In this article we consider the inversion problem for polynomially computable discrete functions. These functions describe behavior of many discrete systems and are used in model checking, hardware verification, cryptanalysis, computer biology and other domains. Quite often it is necessary to invert these functions, i.e. to find an unknown preimage if an image and algorithm of function computation are given. In general case this problem is computationally intractable. However, many of it's special cases are very important in practical applications. Thus development of algorithms that are applicable to these special cases is of importance. The practical applicability of such algorithms can be validated by their ability to solve the problems that are considered to be computationally hard (for example cryptanalysis problems). In this article we propose the technology of solving the inversion problem for polynomially computable discrete functions. This technology was implemented in distributed computing environments (parallel clusters and Grid-systems).
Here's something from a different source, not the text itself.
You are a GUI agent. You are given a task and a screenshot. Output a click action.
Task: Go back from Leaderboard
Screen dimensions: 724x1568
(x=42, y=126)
It is based on reducing the inversion problem for the considered function to some SAT problem. We describe a general approach to coarse-grained parallelization for obtained SAT problems. Efficiency of each parallelization scheme is determined by the means of a special predictive function. The proposed technology was validated by successful solving of cryptanalysis problems for some keystream generators. The main practical result of this work is a complete cryptanalysis of keystream generator A5/1 which was performed in a Grid system specially built for this task.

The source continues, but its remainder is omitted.